◆ **What the task requires**
In the material below, the lines between the one holding "Download PDF (101, 1661)" and the one holding "[%partnere%] (43, 2327)", inclusive, are to be set down word for word. Pictures stay out.

○ ○ ○

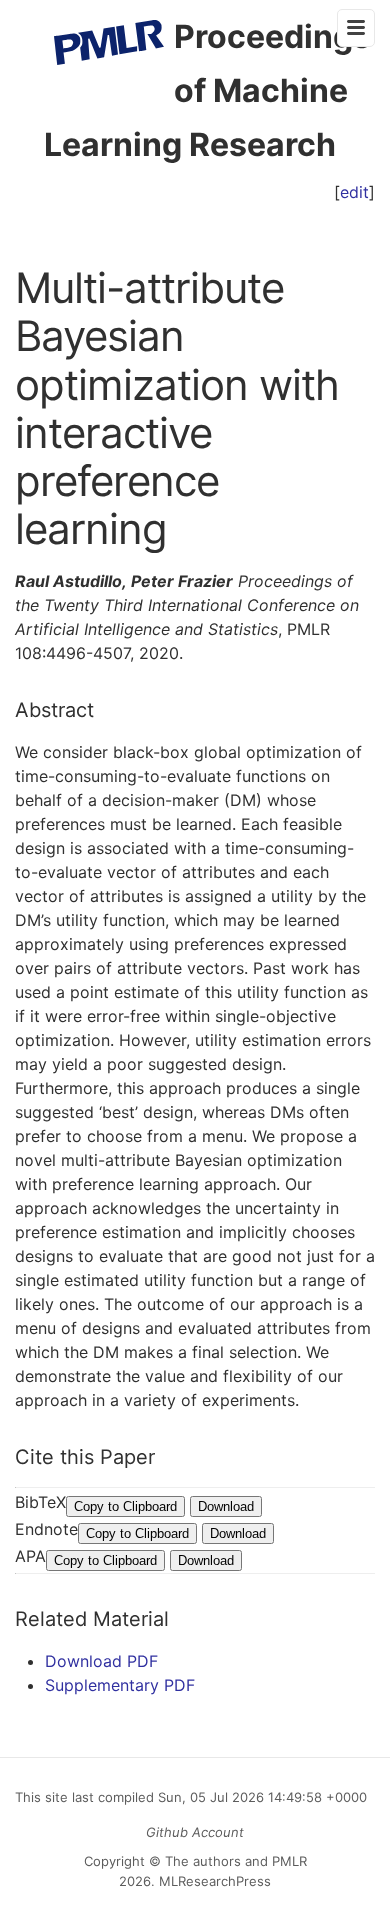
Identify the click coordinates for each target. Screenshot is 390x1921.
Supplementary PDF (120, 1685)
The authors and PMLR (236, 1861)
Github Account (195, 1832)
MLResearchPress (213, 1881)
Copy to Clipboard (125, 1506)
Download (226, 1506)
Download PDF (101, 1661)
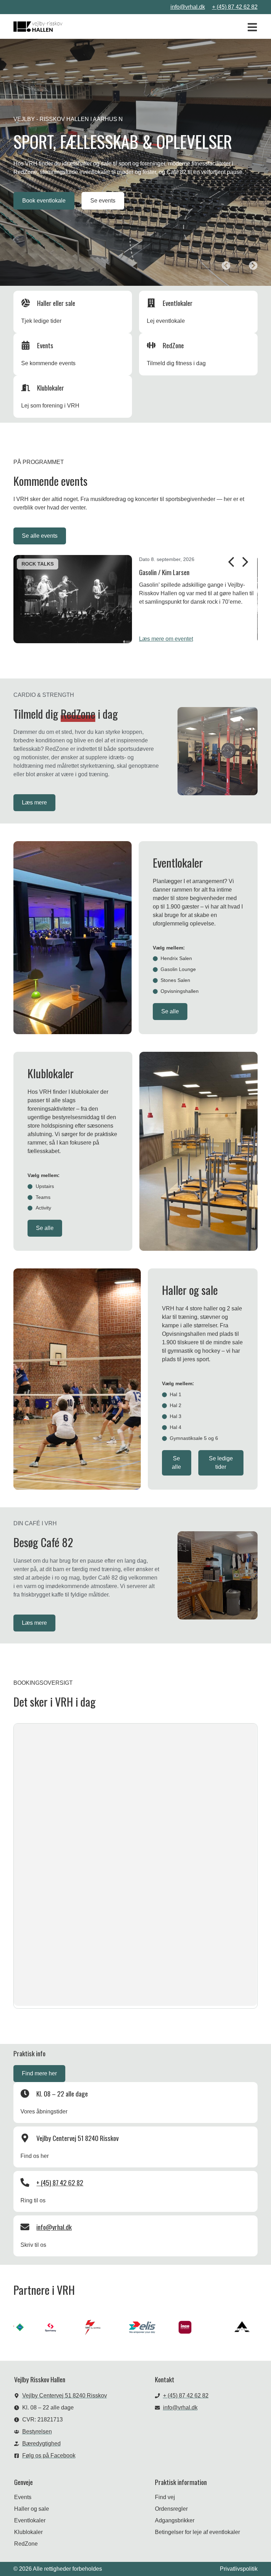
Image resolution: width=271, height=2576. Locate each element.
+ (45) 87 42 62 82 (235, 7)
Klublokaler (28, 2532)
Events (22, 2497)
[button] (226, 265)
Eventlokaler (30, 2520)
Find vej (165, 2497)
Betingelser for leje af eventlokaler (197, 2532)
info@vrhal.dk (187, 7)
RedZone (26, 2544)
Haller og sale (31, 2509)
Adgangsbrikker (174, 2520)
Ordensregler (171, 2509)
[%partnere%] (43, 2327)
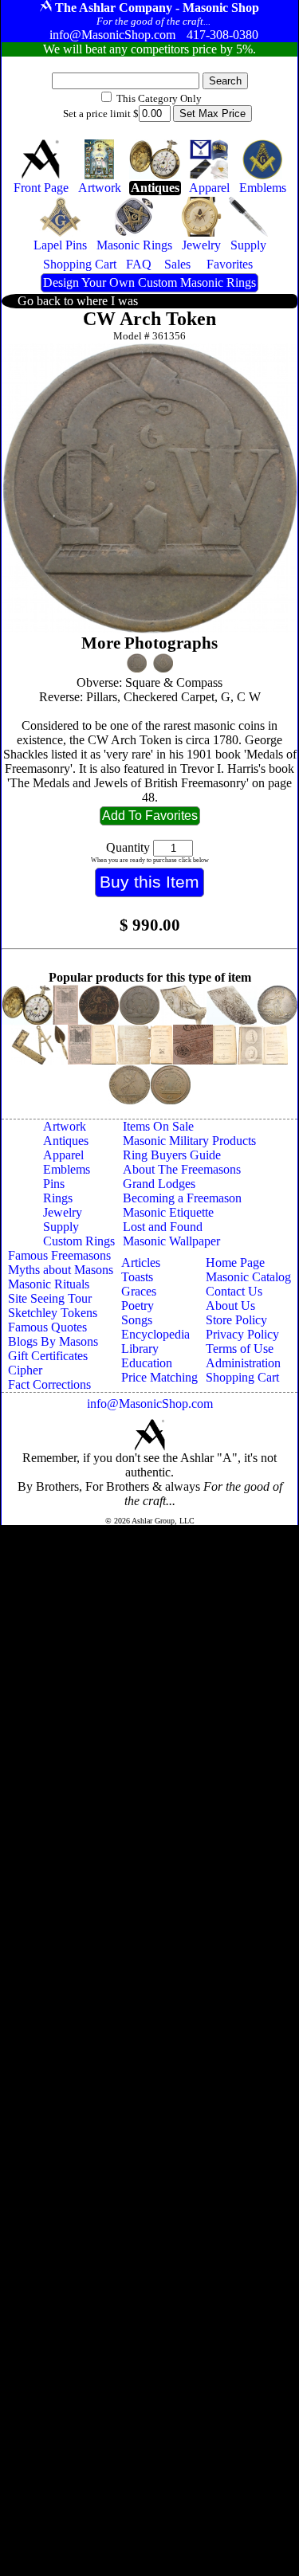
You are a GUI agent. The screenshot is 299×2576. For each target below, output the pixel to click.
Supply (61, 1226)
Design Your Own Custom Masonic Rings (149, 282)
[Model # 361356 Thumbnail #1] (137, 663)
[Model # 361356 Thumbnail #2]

○ ○ ○

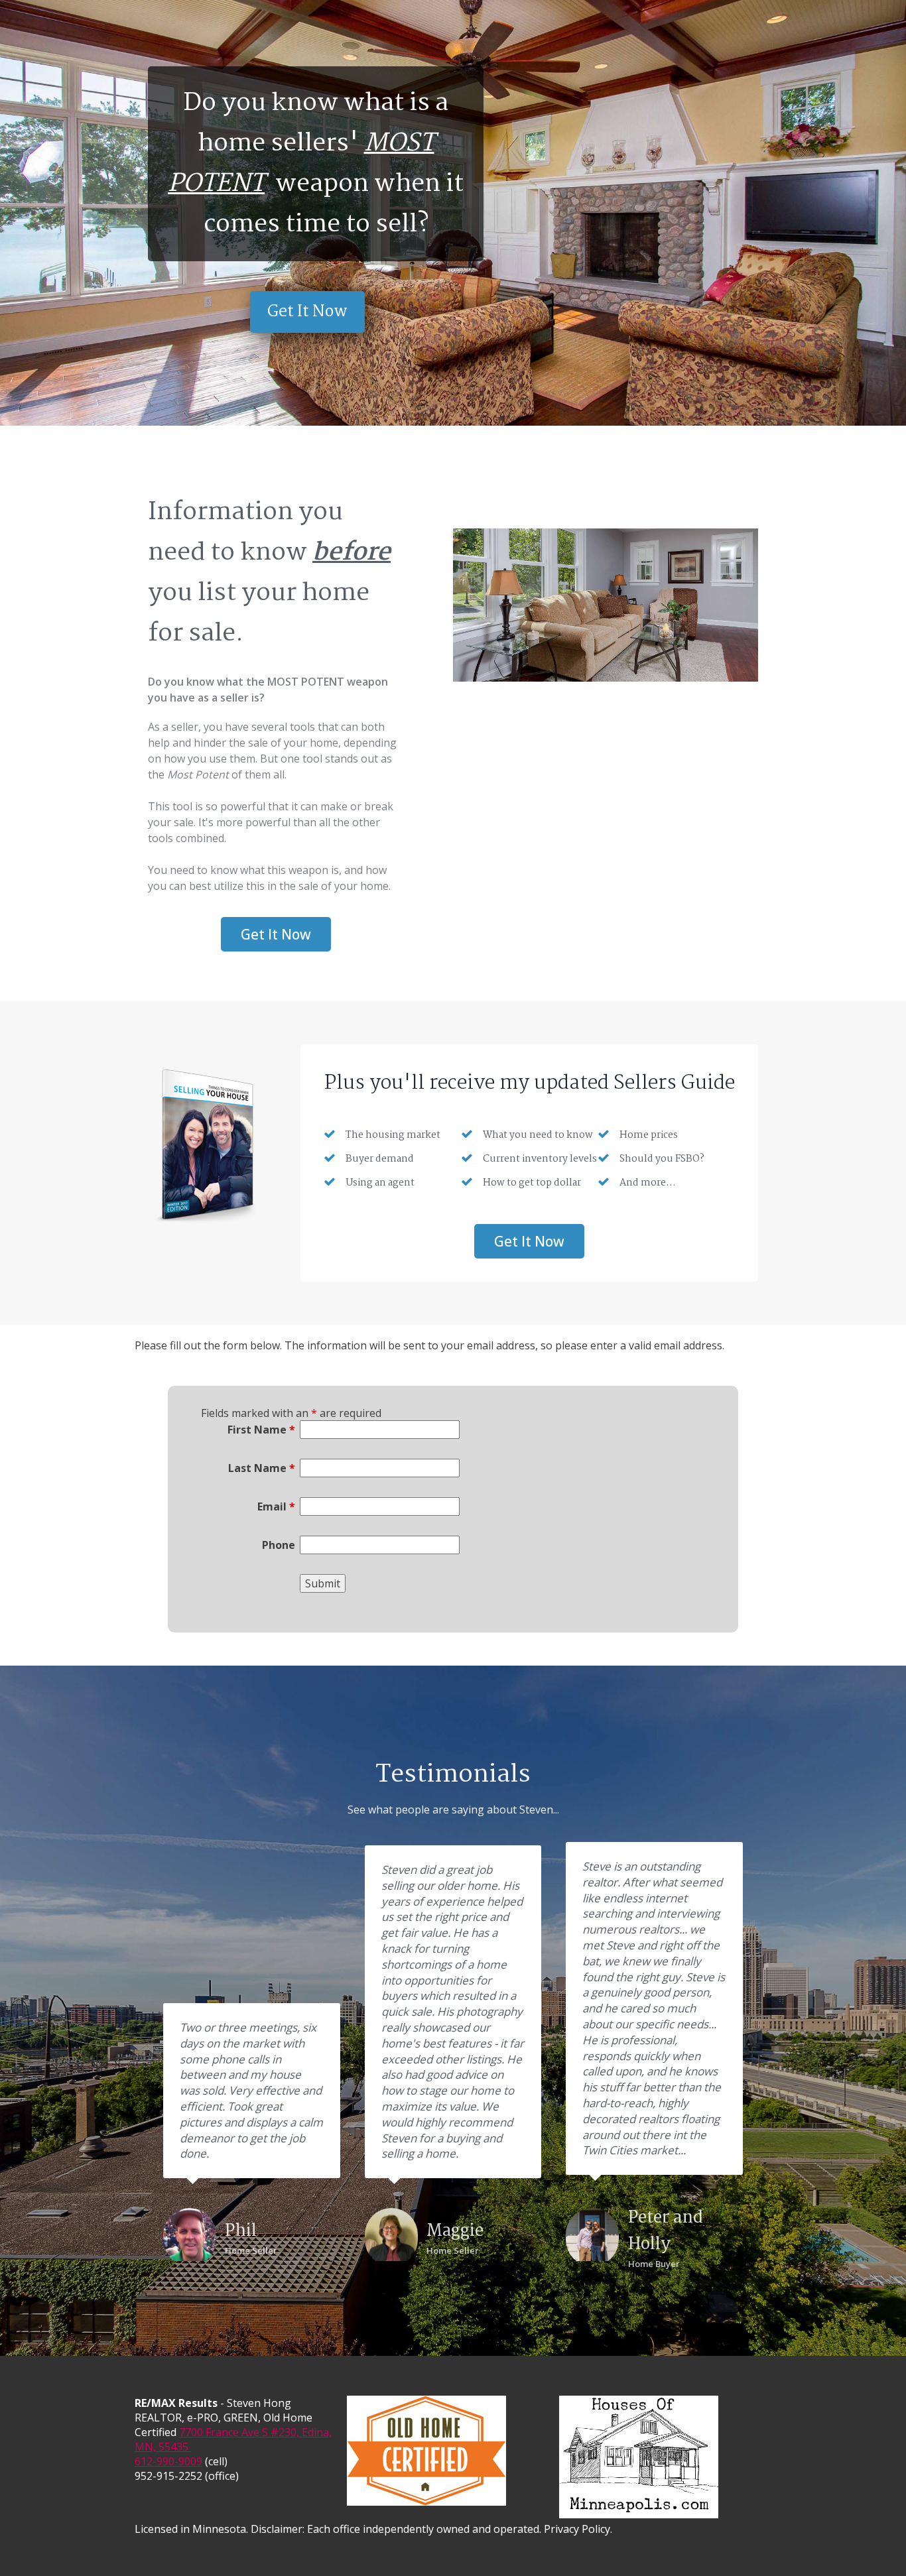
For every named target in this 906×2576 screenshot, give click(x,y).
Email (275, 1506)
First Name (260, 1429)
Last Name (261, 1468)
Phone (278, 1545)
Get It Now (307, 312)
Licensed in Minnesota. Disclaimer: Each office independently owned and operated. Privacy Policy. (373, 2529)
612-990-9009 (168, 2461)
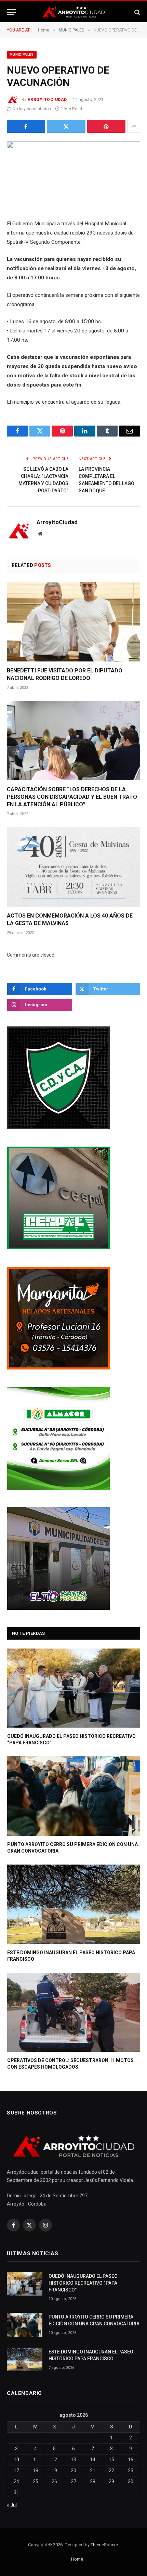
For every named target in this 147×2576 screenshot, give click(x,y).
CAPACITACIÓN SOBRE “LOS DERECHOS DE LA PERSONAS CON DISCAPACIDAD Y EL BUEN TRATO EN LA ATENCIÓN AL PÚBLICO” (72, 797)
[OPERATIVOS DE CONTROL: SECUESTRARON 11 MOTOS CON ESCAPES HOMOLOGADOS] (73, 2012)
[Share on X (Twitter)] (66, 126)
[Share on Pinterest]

○ ○ ○

◆ **Written response**
Download PDF (101, 1661)
Image resolution: width=271, height=2576. Locate each element.
+ (45) 87 42 62 82 (235, 7)
Klublokaler (28, 2532)
Events (22, 2497)
[button] (226, 265)
Eventlokaler (30, 2520)
Find vej (165, 2497)
Betingelser for leje af eventlokaler (197, 2532)
info@vrhal.dk (187, 7)
RedZone (26, 2544)
Haller og sale (31, 2509)
Adgangsbrikker (174, 2520)
Ordensregler (171, 2509)
[%partnere%] (43, 2327)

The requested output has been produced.